The natures of those two winds that share the dominions of the great oceans
are fundamentally different. It is strange that the winds which men are prone to style capricious remain true to their character in all the various regions of the earth. To us here, for instance, the East Wind comes across a great continent, sweeping over the greatest body of solid land upon this earth. For the Australian east coast the East Wind is the wind of the ocean, coming across the greatest body of water upon the globe; and yet here and there its characteristics remain the same with a strange consistency in everything that is vile and base. The members of the West Wind’s dynasty are modified in a way by the regions they rule, as a Hohenzollern, without ceasing to be himself, becomes a Roumanian by virtue of his throne, or a Saxe-Coburg learns to put the dress of Bulgarian phrases upon his particular thoughts, whatever they are.

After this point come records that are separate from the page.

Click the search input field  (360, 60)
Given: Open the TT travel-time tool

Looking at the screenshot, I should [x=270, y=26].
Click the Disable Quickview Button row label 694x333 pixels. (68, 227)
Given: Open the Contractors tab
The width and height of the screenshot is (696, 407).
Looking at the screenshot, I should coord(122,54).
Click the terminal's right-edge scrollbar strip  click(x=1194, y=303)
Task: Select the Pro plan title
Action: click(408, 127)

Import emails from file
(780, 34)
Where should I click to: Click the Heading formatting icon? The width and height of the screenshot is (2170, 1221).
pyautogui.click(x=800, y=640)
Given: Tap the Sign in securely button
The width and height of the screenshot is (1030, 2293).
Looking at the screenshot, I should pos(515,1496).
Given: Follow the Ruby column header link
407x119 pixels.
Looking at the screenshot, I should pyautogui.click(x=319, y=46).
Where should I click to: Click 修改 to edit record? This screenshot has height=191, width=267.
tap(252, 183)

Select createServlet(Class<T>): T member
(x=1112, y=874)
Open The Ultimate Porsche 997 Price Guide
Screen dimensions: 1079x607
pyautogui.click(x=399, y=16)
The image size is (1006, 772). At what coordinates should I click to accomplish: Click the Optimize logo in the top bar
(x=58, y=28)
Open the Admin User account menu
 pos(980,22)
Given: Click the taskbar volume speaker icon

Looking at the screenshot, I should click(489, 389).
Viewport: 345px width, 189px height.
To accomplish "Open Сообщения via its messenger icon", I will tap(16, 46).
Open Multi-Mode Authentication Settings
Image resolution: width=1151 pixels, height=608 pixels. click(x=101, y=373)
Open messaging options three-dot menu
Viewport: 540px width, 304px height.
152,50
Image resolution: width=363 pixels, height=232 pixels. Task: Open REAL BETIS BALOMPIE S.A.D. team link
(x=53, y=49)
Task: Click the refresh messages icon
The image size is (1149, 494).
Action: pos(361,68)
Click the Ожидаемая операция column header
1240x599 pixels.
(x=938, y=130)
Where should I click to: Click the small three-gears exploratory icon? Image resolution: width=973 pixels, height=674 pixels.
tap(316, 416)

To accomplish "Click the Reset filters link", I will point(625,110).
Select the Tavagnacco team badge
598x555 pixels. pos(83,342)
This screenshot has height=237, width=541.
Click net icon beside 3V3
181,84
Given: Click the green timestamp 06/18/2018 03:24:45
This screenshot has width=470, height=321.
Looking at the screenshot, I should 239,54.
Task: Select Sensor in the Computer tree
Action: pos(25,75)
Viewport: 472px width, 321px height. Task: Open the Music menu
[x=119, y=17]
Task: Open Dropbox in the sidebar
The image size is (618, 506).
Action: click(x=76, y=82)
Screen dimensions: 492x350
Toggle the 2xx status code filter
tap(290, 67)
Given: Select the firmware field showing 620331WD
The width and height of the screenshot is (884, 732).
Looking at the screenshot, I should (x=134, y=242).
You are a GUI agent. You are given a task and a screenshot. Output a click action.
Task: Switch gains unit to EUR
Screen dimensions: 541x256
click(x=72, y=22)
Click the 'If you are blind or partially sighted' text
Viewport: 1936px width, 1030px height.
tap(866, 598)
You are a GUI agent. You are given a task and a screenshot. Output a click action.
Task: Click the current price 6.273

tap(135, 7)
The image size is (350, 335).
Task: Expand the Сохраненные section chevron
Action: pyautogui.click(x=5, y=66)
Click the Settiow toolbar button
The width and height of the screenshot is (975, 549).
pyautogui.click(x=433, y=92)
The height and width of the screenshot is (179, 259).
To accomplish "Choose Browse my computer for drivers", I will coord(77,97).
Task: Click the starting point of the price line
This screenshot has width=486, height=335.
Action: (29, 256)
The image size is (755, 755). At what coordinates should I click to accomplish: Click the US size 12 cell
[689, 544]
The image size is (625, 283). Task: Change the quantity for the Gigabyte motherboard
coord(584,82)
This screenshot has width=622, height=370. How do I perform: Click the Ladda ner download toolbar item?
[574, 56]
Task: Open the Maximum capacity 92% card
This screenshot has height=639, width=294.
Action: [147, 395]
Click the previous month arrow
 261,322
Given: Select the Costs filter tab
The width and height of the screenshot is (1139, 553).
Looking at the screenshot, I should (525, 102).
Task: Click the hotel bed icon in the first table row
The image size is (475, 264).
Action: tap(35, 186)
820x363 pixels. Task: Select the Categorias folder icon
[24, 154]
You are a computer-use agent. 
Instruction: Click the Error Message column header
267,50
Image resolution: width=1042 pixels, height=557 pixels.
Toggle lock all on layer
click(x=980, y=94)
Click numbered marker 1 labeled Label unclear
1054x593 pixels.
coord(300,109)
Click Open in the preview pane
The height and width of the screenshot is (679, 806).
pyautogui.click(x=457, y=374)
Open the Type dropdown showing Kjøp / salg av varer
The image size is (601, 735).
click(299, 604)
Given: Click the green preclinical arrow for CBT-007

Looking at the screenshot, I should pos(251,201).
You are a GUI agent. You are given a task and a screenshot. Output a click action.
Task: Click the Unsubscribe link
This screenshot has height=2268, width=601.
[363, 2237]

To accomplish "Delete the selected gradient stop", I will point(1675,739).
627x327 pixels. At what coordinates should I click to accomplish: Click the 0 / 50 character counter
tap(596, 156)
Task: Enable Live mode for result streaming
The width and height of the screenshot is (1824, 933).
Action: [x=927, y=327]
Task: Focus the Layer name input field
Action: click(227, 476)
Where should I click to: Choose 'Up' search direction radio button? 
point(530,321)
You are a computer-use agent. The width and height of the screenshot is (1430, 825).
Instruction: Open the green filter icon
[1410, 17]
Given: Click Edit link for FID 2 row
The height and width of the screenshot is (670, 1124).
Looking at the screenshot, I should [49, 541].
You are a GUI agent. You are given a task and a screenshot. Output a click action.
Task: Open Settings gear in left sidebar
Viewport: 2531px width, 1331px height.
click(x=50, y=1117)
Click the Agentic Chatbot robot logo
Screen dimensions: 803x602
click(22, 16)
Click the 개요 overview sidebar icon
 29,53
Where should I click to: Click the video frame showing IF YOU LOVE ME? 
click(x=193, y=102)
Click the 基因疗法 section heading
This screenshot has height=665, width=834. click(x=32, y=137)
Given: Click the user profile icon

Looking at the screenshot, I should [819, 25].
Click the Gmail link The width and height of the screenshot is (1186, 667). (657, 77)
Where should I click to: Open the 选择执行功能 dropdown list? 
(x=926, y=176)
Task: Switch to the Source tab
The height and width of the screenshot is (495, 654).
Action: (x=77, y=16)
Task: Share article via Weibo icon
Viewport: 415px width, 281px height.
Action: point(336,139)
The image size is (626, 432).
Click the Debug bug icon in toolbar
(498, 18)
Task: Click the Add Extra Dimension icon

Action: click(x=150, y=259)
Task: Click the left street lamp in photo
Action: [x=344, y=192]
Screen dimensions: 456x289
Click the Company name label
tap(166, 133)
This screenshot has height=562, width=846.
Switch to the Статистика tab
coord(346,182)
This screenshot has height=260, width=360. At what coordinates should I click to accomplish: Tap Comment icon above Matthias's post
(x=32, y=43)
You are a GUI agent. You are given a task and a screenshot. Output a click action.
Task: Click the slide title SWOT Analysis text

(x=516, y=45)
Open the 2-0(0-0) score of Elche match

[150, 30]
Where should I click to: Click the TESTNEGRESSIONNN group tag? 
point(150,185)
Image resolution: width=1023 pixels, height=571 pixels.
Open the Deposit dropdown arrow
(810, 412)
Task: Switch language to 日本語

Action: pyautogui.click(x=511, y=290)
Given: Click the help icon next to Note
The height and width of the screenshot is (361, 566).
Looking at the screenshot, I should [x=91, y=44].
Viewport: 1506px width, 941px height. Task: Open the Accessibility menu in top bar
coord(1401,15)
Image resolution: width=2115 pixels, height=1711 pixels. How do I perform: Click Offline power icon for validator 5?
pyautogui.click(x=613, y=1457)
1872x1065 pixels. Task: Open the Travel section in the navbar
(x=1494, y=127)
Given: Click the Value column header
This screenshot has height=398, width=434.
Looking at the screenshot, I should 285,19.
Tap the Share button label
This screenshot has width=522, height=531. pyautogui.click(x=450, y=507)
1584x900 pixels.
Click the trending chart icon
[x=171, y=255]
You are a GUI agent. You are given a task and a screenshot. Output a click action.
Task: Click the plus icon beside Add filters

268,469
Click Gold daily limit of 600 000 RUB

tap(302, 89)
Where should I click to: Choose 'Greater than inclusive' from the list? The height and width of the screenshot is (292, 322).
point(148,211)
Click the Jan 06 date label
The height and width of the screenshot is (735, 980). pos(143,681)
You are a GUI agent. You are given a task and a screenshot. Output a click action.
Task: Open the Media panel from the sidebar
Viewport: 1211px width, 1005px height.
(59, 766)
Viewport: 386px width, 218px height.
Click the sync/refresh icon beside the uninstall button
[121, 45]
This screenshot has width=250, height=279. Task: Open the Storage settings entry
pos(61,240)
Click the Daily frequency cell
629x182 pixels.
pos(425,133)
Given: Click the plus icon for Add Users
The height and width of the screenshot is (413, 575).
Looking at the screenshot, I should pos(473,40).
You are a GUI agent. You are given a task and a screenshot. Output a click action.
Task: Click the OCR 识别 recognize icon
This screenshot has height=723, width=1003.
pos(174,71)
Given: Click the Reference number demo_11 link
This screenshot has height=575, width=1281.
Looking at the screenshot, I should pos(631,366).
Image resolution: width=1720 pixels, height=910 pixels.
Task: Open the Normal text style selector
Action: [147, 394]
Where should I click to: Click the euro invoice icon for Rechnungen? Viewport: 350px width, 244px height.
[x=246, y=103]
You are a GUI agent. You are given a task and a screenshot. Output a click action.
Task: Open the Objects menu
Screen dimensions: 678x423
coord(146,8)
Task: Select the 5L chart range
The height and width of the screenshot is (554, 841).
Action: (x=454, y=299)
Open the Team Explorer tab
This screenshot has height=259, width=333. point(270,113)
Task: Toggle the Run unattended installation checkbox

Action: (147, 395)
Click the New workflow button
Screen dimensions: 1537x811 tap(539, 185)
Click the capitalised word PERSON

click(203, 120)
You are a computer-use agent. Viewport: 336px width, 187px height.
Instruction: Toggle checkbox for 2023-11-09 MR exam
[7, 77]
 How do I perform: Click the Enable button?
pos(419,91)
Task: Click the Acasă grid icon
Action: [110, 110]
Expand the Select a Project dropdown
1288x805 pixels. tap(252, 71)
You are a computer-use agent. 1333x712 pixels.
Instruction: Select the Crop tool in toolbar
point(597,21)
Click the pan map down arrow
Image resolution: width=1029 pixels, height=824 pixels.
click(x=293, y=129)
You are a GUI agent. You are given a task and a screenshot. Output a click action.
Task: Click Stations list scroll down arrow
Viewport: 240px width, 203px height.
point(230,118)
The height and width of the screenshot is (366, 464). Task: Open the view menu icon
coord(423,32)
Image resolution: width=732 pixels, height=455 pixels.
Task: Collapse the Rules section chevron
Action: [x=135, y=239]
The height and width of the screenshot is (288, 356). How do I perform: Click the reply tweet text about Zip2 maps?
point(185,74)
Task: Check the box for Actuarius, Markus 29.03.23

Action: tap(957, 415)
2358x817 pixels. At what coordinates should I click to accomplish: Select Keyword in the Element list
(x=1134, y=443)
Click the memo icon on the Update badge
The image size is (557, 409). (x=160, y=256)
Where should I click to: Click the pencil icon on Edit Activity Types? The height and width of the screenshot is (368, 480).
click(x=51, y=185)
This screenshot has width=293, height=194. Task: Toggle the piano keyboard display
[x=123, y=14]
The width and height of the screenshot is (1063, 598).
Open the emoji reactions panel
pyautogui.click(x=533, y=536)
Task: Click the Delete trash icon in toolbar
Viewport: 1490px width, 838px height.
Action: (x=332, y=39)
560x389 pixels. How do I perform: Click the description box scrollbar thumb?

The autocratic sway of the West Wind, whether forty north or forty south of the Equator, is characterized by an open, generous, frank, barbarous recklessness. For he is a great autocrat, and to be a great autocrat you must be a great barbarian. I have been too much moulded to his sway to nurse now any idea of rebellion in my heart. Moreover, what is a rebellion within the four walls of a room against the tempestuous rule of the West Wind? I remain faithful to the memory of the mighty King with a double-edged sword in one hand, and in the other holding out rewards of great daily runs and famously quick passages to those of his courtiers who knew how to wait watchfully for every sign of his secret mood. As we deep-water men always reckoned, he made one year in three fairly lively for anybody having business upon the Atlantic or down there along the “forties” of the Southern Ocean. You had to take the bitter with the sweet; and it cannot be denied he played carelessly with our lives and fortunes. But, then, he was always a great king, fit to rule over the great waters where, strictly speaking, a man would have no business whatever but for his audacity.